Studio album by Sleepytime Gorilla Museum
- Released: October 30, 2001
- Recorded: 1999–2001 at Polymorph Recording, Oakland, California
- Genre: Avant-garde metal
- Length: 59:08
- Labels: Seeland/Chaosophy (original) The End Records (re-release) Blood Music (vinyl reissue)
- Producers: Dan Rathbun, Sleepytime Gorilla Museum

Sleepytime Gorilla Museum chronology
|  | Grand Opening and Closing (2001) | Of Natural History (2004) |

= Grand Opening and Closing =

Grand Opening and Closing is the debut album by the American avant-garde metal group Sleepytime Gorilla Museum. It was recorded at Polymorph Recording, Oakland, CA, and was recorded, mixed, mastered by bassist Dan Rathbun. The album was produced by Dan Rathbun and Sleepytime Gorilla Museum.
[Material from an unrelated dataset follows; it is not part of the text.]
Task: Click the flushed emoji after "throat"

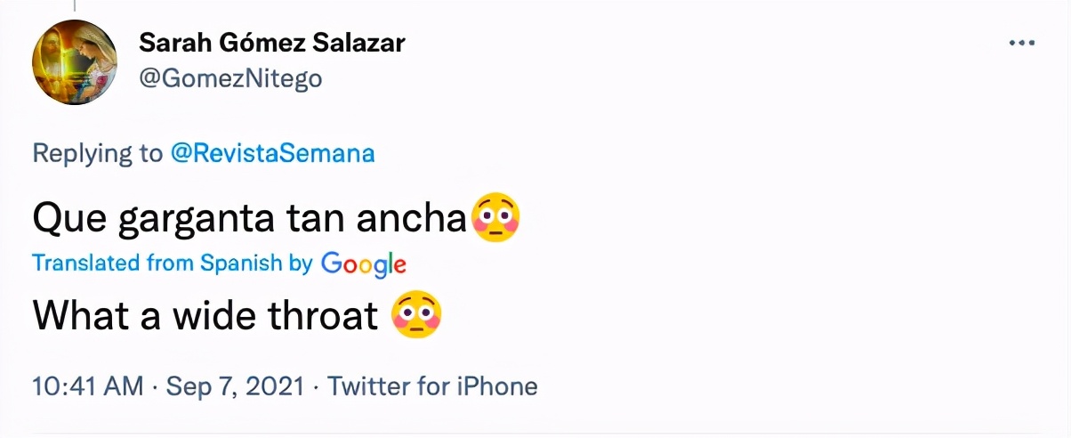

The album was originally released as a CD on October 30, 2001, by Seeland Records in conjunction with Chaosophy Records. When the band signed to The End Records in 2006, the album was re-released on September 5, 2006, with three previously unreleased tracks.

Grand Opening and Closing features David Shamrock on drums, the only SGM album to do so. He was replaced by Frank Grau, who plays drums on "The Stain" for this album.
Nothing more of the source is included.